8 Drinks That Can help ease tummy troubles like bloating, constipation, or nausea


Feeling bloated after a delicious meal full of your favorite foods, or having trouble using the bathroom because you’ve been consistently constipated? Tummy troubles like these can be some of the most uncomfortably issues to deal with when you’re trying to go about your everyday life, and your diet can directly impact your digestive health. In fact, there are specific drinks that may ease digestion when trouble arises.

According to Cleveland Clinic, bloatedness is caused by excess gas, which usually stems from problem with your digestion. For example, it could be a food intolerance or allergy, issues related to your menstrual cycle, or the fact that you’re eating too fast. Other examples of annoying digestion issues are diarrhea, nausea, and cramping.  When these digestion problems occur, it’s natural to want to find relief as quickly as possible, and that’s where certain drinks can help.
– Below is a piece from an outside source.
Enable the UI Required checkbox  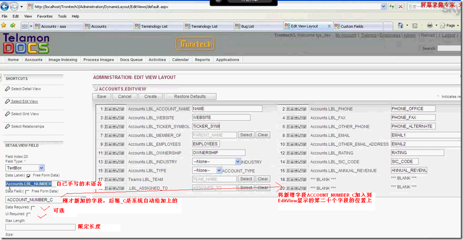(x=29, y=215)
But before you pour yourself some relief, take a short walk. Research suggests that walking after eating accelerates gastric emptying, but alcoholic digestifs or espresso after a meal do not.
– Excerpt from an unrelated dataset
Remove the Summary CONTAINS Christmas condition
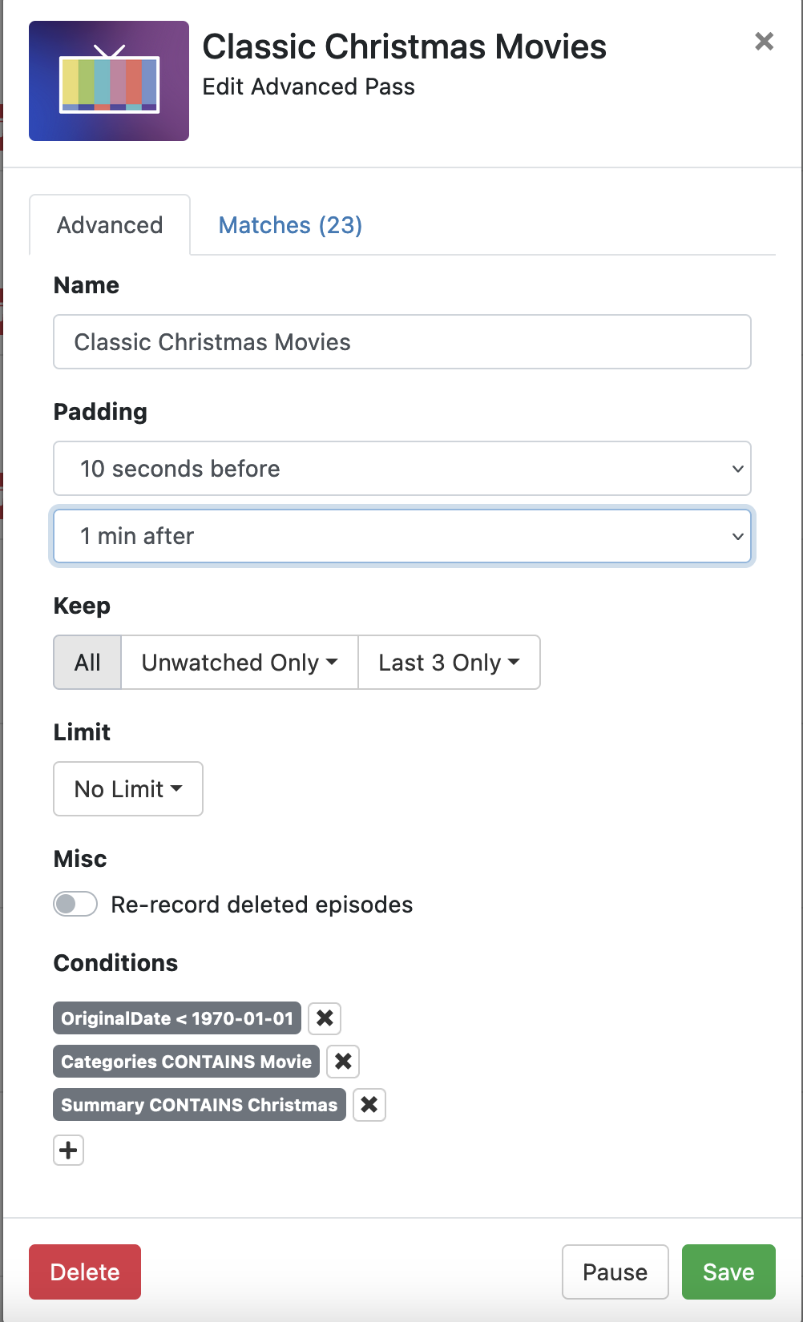Image resolution: width=803 pixels, height=1322 pixels. (x=369, y=1105)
So, try one of these 8 dietitian-recommended drinks to improve your digestion the next time you’re feeling bloatedness, cramps, constipation, or any other digestive tract issues.

1. Water

“The best drink for digestion, hands down, is good old water,” says registered dietitian nutritionist Jamie Nadeau, RDN, owner of The Balanced Nutritionist. “Staying hydrated and drinking enough water helps to break down food and move it through your digestive system efficiently so that you can use the bathroom regularly. When you’re constipated or having irregular bowel movements, you’re way more likely to be bloated as well.” To make water tastier, add a squeeze of lemon or flavoring drops, Nadeau suggests.

2. Kombucha

Many of the nutrition experts we spoke with recommended kombucha, a fermented probiotic beverage intended to restore gut health. Look for low-sugar commercial kombucha, suggests Lisa Richards, a nutritionist and author of the Candida Diet. Many brands of kombucha contain added sugars, which “can be damaging to the gut, especially if consumed in large amounts,” Richards says. Kombucha is best enjoyed around midday when there is food in the gut to digest, she says.

3. 100% coconut water

If you’re suffering from diarrhea, you’re losing electrolytes. To replace them, drink 100% pure coconut water. It’s a better electrolyte replacement than those sugary, artificially-colored sports drinks, says weight-management specialist and registered dietitian nutritionist Rachelle Caves, RDN, CPT. “It’s also one of the best easy-to-digest beverages that helps fight bloating, because it’s packed with natural minerals like water retention-fighting potassium and magnesium,” she says.

4. Turmeric Beverages

Drinks with turmeric contain curcumin, which stimulates the gallbladder to produce bile, and may help improve digestion, says registered dietitian Paulina Lee, MS, RD, LD, founder of Savvy Stummy. “Turmeric’s potent anti-inflammatory abilities can combat inflammation in the gut lining and throughout the body,” she says. Lee recommends adding turmeric to morning smoothies or trying her recipe for a Golden Turmeric Latte.

5. Fennel tea

Fennel, which resembles anise in flavor, has been used as medicinal tea for centuries. In fact, studies have shown that the aromatic plant is useful for easing digestive and gastrointestinal disorders. If you’d like to try making fennel tea, crush a teaspoon of fennel seeds with a mortar and pestle, and toss into a saucepan of water that you bring to a boil. Pour the tea through a strainer into a cup and sweeten with honey. “Fennel may help relieve constipation and other digestive problems that cause gas, as well as keep things moving properly in the digestive system,” says registered dietitian Katherine Gomez, RD, a medical reviewer at Psyche Mag.

6. Prune juice

“For managing constipation, I advise my patients to take prune juice because it has a mild laxative effect, mainly due to its high sorbitol content,” says registered dietitian nutritionist Bianca Garcia, RDN, a nutrition specialist for Health Canal. “Sorbitol is a natural sugar alcohol that has a laxative effect and contains insoluble fiber that helps to get things going in your digestive tract.” Garcia says other juices, such as those made from celery, apple, peaches, pears, or a combination of fruits, should work well for most digestive problems since they increase hydration, which can also improve bowel movements.

7. Ginger tea

“Fresh ginger contains an anti-inflammatory and antioxidant compound called gingerol, which can improve delayed digestive motility and expedite the absorption process in the small intestine,” says registered dietitian nutritionist Rhyan Geiger, RDN, owner of Phoenix Vegan Dietitian. “Homemade ginger tea is a great sugar-free alternative to ginger ale or bottled beverages that may contain added sugars.”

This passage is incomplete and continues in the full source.